Task to carry out: Exactly and only the lines from the one containing "Zdobądź Bonus (82, 99)" through the close of the entries below are to be set down.
--- Given records ---
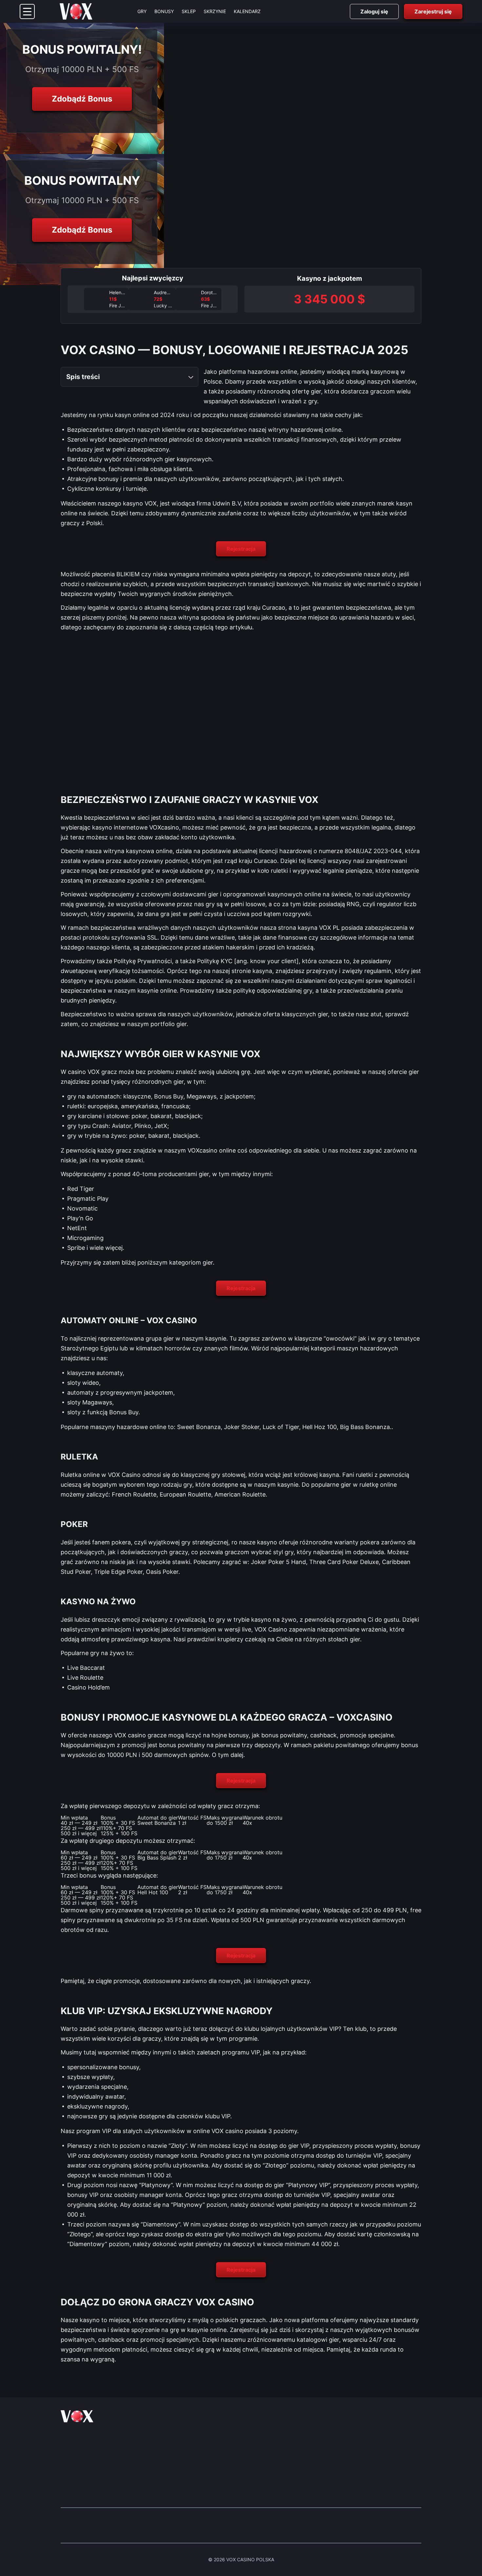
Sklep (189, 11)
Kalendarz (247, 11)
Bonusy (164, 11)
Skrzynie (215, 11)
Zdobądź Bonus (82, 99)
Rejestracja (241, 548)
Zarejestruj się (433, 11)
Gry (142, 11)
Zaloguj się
---
Task result:
Zdobądź Bonus (82, 99)
Rejestracja (241, 548)
Zarejestruj się (433, 11)
Gry (142, 11)
Zaloguj się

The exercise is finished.